La crisis que se asoma

Por Hugo Rangel Vargas

2016-ano-verdad-hugo-rangel-vargas_1_2282941La teoría macroeconómica indica que el flujo de capitales a nivel internacional se encuentra determinado fundamentalmente por el diferencial entre la tasa de interés de referencia mundial y las tasas de interés de las diferentes economías. Esto significa que para que un país determinado pueda atraer mayor cantidad de capitales deberá tener una tasa de interés superior a la de referencia mundial, margen que se incrementa en proporción al riesgo de la inversión en dicha economía.

A nivel mundial la tasa interés de referencia es la que dicta la economía norteamericana a través de la Reserva Federal (Fed), pues en teoría es ahí en donde el riesgo de la inversión es prácticamente nulo.
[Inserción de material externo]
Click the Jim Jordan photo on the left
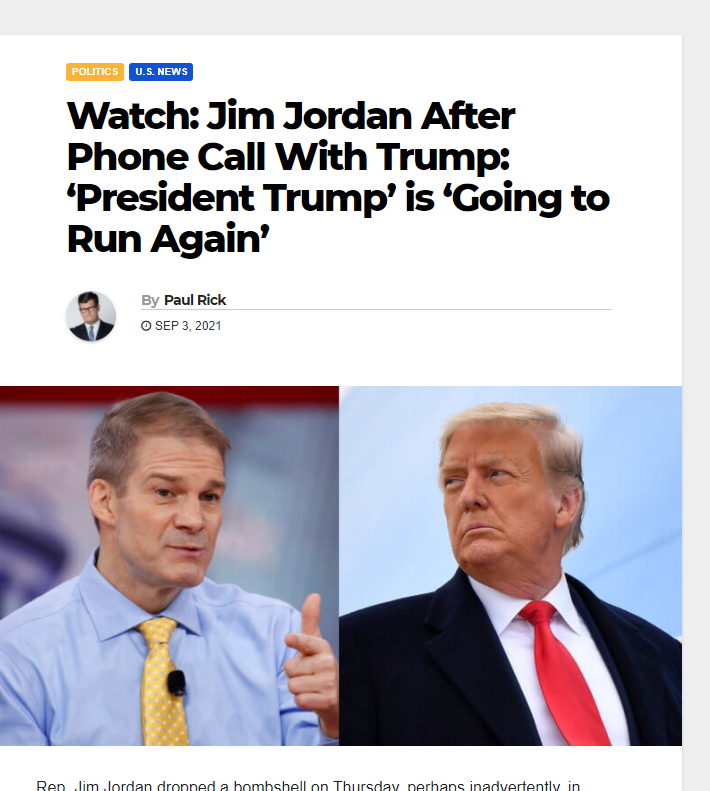[170, 566]
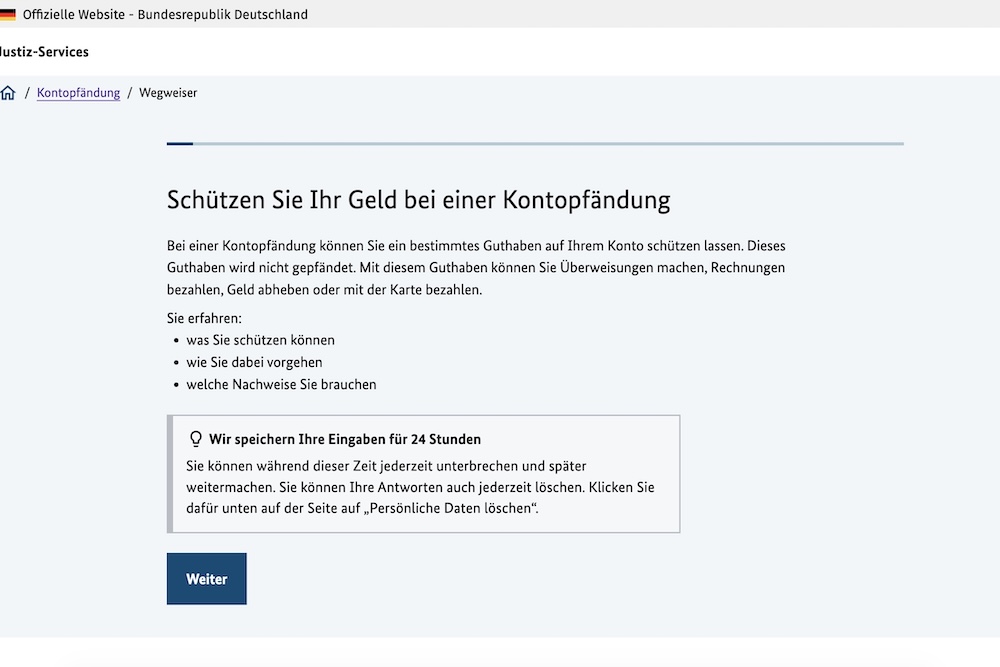Image resolution: width=1000 pixels, height=667 pixels.
Task: Click the home icon in the breadcrumb
Action: (x=8, y=92)
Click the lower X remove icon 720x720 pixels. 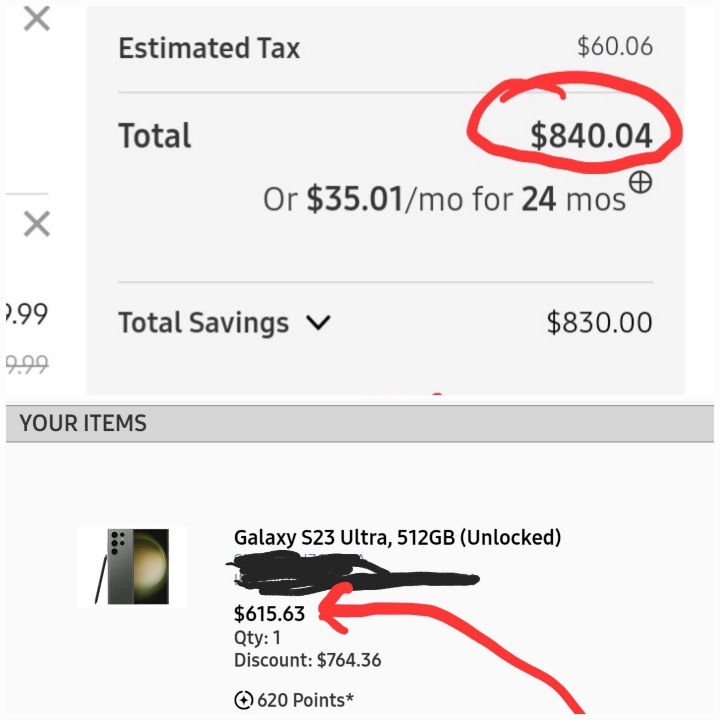pos(37,224)
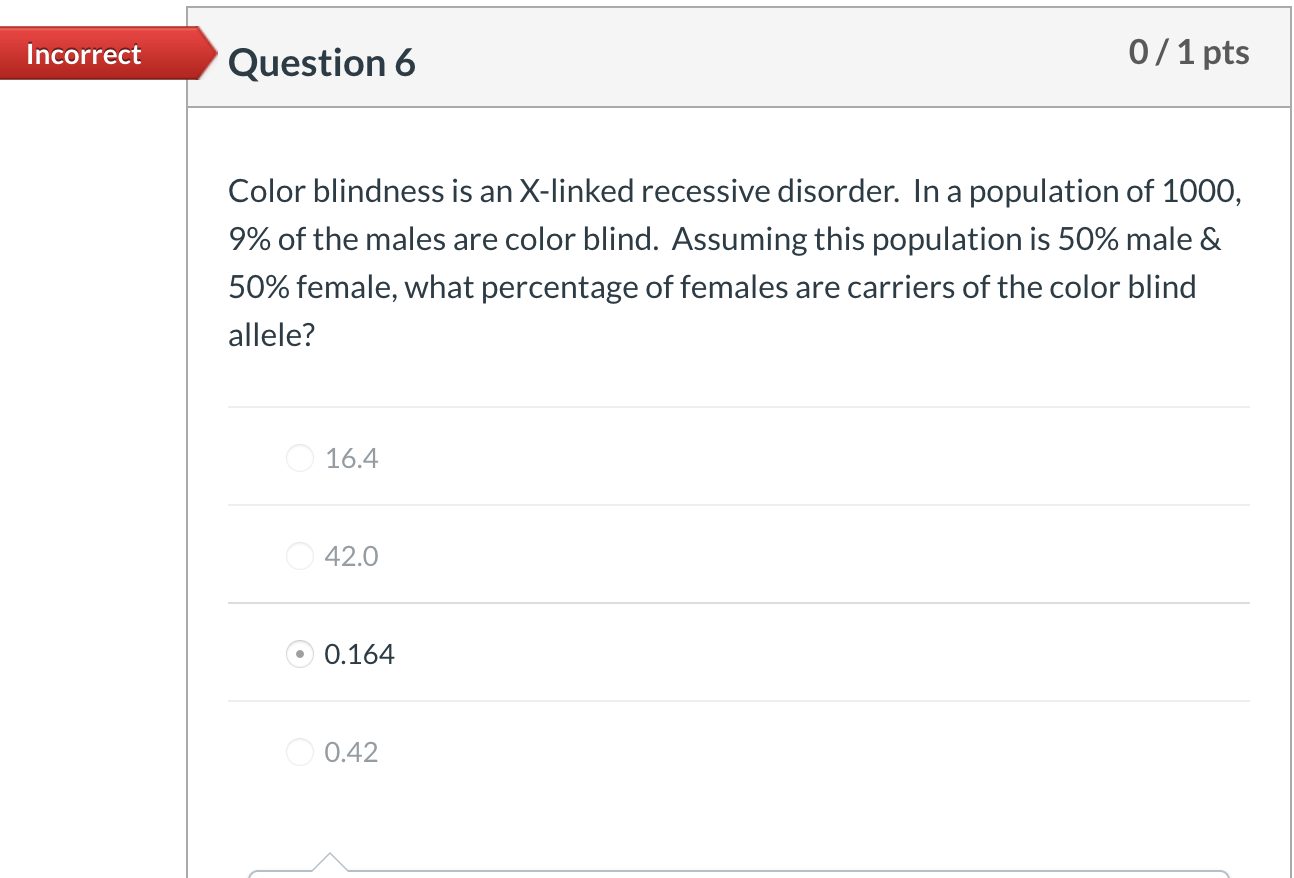Click the question card header area
This screenshot has width=1294, height=878.
coord(700,58)
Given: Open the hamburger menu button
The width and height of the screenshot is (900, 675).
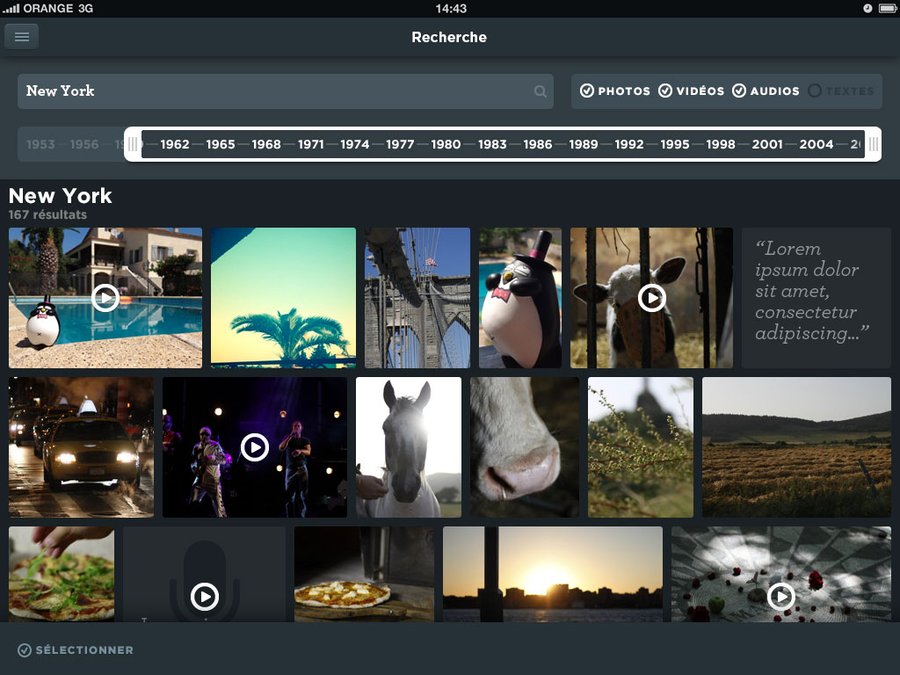Looking at the screenshot, I should click(21, 37).
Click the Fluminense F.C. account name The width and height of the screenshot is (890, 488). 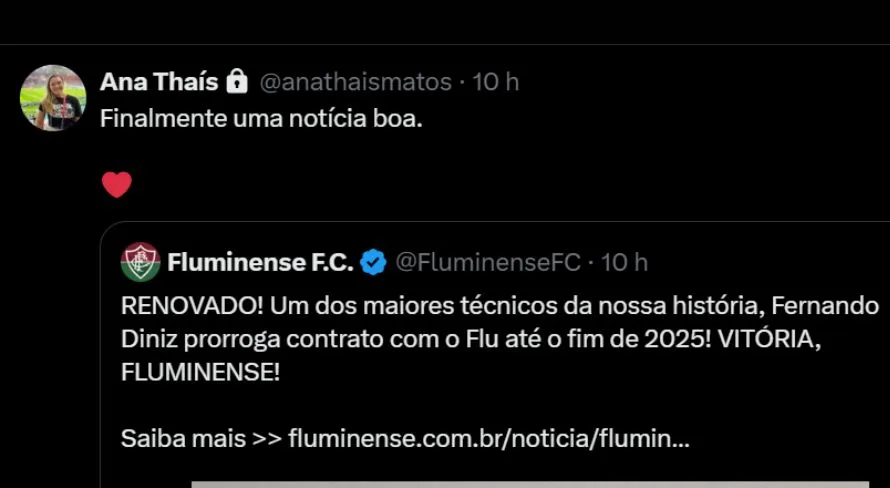[260, 262]
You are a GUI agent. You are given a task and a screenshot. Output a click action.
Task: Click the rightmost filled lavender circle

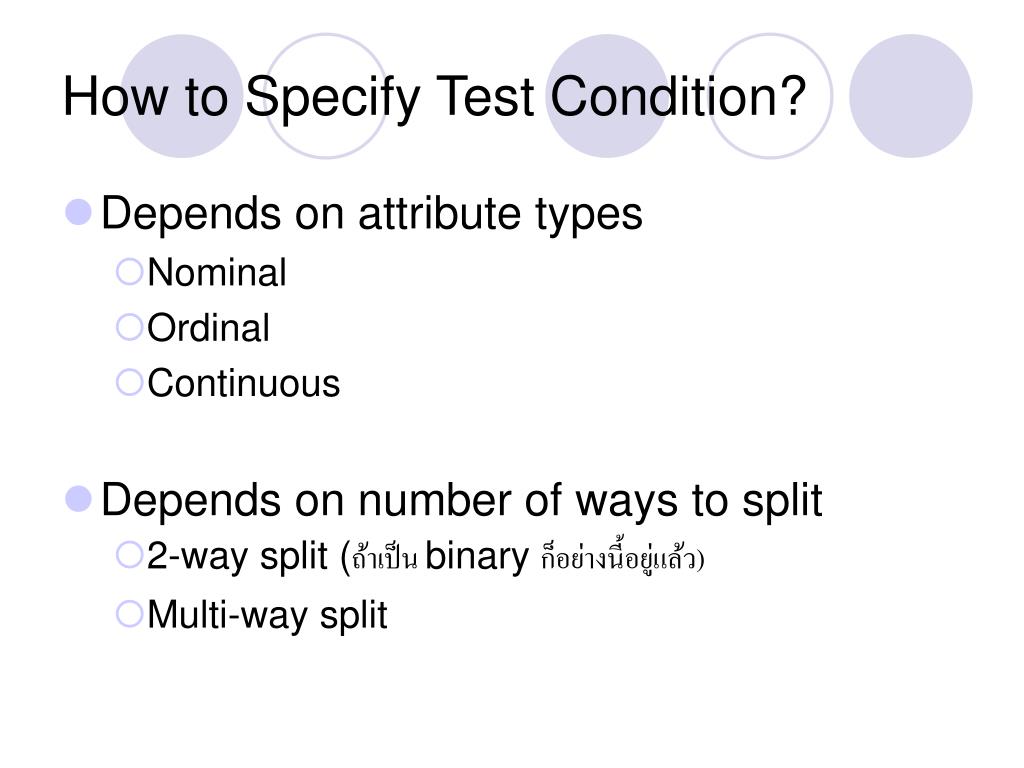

Derivado de lo anterior, las implicaciones que tiene para el conjunto de las economías del mundo el reciente anuncio de la Fed del incremento de su tasa de interés de referencia, misma que se había mantenido prácticamente en cero durante casi una década, y que ha pasado a una banda entre 0.25 y 0.5 por ciento; no son menores.

En el caso de la economía mexicana, el Banco Central ha dado a conocer el incremento también de la tasa de interés de referencia en el país en 25 puntos base, esto es que pasará de 3 a 3.25 por ciento; situación que teóricamente pondría en condiciones de competencia a nuestra economía en el mercado financiero internacional.

Sin embargo, la carrera por atraer capitales ha sido la piedra de toque de una economía mexicana que es altamente deficitaria en sus relaciones con el extranjero y que al menos entre enero y septiembre del presente año acumuló en la balanza de pagos un saldo negativo de 24 mil 741 millones de dólares.

Analizando los conceptos que integran este indicador, que es el concentrado de las relaciones de la economía mexicana con el exterior, encontramos que nuestro país exporta menos de lo que importa. La industria automotriz, ejemplo de la capacidad exportadora de nuestro país, requiere de una cantidad importante de insumos que debe traer de otras partes del mundo.

Otra fuga de dólares de la economía mexicana ocurre por concepto de las utilidades que la inversión extranjera directa remite a sus economías de origen y que hasta septiembre de este año algo así como 3 mil 624 millones de dólares.

Por su parte la atracción de capitales en cartera -esto es la adquisición de títulos de deuda pública y privada que hacen los extranjeros-, misma en la que influye el diferencial de tasas de interés nacional con respecto a la norteamericana, ha sido menor en el primer semestre de 2015 en relación a lo ocurrido en el mismo semestre de 2014; fenómeno que podría agudizarse después del señalado anuncio de la autoridad monetaria estadounidense.

En síntesis, la economía mexicana tiene una deficiencia estructural para generar dólares que le permitan saldar sus relaciones con el exterior; situación que en un entorno de devaluación de la moneda, podría impactar en la capacidad de la autoridad monetaria nacional por contener la depreciación del peso.

La medida tomada por el Banco de México en términos de elevar la tasa de interés pareciera congruente y correcta para responder a la decisión de la Fed, sin embargo el castigo lo tendrán los inversionistas nacionales que tendrán que pagar un costo del dinero ahora más elevado; sin que una tasa de interés superior garantice que la economía nacional pueda tener unas relaciones con el exterior menos deficitarias.